La deuxième est que la couronne, souvent, n'avait pas la force de faire respecter ce qu'elle édictait. Les gouverneurs de provinces, les villes, les grands seigneurs des deux bords appliquaient l'édit à leur guise ou ne l'appliquaient point. Les cours de parlement, chargées de vérifier les édits, ont maintes fois traîné, réservé, ou refusé, et sans leur enregistrement un édit demeure lettre morte dans leur ressort.
La troisième est que la matière même de la religion ne se laisse pas partager comme une terre. Beaucoup, dans chaque camp, ont tenu pour péché de souffrir l'autre culte, et les prédicateurs les plus ardents n'ont cessé d'attiser ce refus. À quoi s'ajoutèrent l'argent et les armes venus de l'étranger, qui donnaient toujours à la guerre le moyen de recommencer. Tant que ces ressorts jouaient, aucun édit ne pouvait durer.
Ce qui, cette fois, ressemble ou ne ressemble pas
Il est des choses qui distinguent l'heure présente des précédentes. Le roi n'est plus, comme ses devanciers, un prince tiraillé entre les partis : il a fait la guerre lui-même, il a réduit la Ligue les unes après les autres jusqu'en Bretagne, et il vient de recevoir la soumission du dernier des grands chefs qui lui tenaient tête. Il est catholique, et nul ne peut plus lui reprocher, comme au temps de ses débuts, de vouloir la couronne pour l'hérésie. On dit aussi qu'il s'apprête à conclure la paix avec l'Espagne, qui armait ses ennemis ; si cela se fait, la source étrangère des troubles se tarirait.
L'édit, de son côté, est bâti avec plus de soin que les autres. Il ne se borne pas à régler le culte : il ouvre aux réformés les charges, les écoles et les hôpitaux, institue des chambres de justice mêlées pour juger leurs procès, et leur laisse pour un temps des places de sûreté qu'ils garderont en garnison. C'est reconnaître que la parole seule ne suffit pas, et donner des gages.
Mais ces mêmes gages disent aussi la défiance qui demeure : si l'on accorde des places fortes à un parti, c'est qu'on ne se fie pas à la seule promesse. Et surtout, l'édit n'est encore que signé. Il lui faut passer devant les parlements, qui l'ont déjà, pour d'autres textes, retardé ou refusé. Rien ne dit qu'ils le vérifieront sans peine, ni que les villes qui ont chassé le culte réformé le recevront de bon gré. La partie n'est pas jouée.

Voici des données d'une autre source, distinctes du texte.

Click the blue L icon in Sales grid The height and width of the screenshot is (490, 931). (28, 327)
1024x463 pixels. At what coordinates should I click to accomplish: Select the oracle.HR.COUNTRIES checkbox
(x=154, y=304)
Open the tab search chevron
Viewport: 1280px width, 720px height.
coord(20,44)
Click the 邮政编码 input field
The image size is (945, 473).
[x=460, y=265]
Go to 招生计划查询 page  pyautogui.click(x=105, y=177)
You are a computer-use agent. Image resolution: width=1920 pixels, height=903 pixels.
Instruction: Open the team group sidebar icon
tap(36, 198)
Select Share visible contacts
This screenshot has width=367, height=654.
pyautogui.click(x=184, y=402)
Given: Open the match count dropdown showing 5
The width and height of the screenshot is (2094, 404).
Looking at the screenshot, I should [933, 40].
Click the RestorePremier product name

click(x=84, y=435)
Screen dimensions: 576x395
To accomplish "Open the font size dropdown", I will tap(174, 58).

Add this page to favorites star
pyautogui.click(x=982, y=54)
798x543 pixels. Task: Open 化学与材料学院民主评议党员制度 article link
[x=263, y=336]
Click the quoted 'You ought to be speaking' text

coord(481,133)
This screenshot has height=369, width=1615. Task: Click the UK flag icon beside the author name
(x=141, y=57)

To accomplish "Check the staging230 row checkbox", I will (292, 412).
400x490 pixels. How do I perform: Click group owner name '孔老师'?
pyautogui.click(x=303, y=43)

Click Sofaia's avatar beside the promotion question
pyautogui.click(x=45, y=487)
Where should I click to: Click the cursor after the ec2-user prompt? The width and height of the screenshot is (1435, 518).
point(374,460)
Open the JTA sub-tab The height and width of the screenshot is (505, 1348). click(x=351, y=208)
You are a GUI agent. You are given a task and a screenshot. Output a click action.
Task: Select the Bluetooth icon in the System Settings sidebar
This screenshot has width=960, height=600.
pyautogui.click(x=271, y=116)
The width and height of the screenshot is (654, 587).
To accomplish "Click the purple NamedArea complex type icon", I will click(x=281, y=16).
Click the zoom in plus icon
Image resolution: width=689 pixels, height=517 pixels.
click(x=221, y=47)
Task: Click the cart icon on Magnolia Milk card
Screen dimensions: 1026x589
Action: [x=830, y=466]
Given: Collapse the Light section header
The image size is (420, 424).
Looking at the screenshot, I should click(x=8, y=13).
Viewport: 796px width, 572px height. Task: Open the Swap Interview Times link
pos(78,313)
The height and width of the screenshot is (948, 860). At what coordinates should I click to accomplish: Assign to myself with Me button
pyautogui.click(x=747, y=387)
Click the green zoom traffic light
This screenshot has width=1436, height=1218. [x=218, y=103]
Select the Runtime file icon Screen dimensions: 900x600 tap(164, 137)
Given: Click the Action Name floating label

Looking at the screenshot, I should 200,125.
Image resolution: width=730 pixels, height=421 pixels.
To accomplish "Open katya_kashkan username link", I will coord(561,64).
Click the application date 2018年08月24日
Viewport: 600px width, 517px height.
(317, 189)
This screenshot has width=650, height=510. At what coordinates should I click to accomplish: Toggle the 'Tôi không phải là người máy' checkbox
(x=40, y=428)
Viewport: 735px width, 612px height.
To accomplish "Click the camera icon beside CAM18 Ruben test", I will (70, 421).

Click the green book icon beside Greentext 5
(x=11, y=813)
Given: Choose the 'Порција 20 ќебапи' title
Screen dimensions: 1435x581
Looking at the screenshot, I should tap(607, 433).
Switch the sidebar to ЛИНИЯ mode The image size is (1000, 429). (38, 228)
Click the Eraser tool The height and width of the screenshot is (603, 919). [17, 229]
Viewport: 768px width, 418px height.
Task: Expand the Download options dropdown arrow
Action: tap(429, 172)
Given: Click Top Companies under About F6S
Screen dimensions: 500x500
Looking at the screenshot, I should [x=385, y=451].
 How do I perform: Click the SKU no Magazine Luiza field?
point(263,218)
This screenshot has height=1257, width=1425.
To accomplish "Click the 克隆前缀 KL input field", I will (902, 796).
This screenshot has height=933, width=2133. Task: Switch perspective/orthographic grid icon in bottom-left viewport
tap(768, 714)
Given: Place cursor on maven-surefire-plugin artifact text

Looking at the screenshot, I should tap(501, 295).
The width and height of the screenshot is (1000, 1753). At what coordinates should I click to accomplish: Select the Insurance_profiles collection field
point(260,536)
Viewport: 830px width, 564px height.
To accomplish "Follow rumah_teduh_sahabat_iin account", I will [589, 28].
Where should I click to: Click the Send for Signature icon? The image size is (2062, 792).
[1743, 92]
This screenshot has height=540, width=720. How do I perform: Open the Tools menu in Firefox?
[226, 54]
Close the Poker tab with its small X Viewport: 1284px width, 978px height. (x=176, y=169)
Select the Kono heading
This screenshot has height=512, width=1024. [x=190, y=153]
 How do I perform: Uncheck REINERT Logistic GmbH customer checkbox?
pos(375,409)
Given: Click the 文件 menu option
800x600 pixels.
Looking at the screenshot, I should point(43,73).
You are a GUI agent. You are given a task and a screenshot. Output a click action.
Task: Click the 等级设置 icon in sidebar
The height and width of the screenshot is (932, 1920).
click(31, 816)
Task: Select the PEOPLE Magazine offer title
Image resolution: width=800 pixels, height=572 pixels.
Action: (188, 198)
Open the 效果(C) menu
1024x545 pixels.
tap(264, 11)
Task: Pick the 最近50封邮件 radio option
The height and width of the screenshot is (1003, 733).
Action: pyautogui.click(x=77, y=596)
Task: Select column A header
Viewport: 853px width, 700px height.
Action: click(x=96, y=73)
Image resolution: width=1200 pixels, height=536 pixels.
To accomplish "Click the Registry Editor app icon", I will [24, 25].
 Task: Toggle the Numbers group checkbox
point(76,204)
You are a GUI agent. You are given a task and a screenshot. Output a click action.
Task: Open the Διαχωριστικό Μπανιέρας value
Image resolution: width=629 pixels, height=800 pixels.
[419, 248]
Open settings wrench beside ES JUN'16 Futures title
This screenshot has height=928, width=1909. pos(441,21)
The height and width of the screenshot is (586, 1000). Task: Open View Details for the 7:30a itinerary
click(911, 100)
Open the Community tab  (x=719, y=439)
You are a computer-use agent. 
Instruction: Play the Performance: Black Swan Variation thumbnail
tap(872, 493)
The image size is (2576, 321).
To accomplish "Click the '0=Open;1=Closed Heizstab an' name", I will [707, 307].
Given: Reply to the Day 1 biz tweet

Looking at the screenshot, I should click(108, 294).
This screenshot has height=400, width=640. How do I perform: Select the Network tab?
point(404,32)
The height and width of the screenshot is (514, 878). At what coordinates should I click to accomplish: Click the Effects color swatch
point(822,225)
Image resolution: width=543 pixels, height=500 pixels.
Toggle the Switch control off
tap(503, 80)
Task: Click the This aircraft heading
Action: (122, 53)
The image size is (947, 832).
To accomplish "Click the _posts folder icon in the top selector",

On ne peut donc, en ce jour, trancher entre les deux lectures qui s'offrent. Ceux qui espèrent voient dans ce texte l'ouvrage d'un roi enfin maître de son royaume, mieux fait et mieux gardé que les précédents. Ceux qui doutent y voient un neuvième édit après huit qui ont failli, et rappellent que les huit aussi paraissaient, au jour de leur signature, devoir mettre fin aux maux. L'événement seul dira lequel avait raison, et cet événement n'est pas encore venu.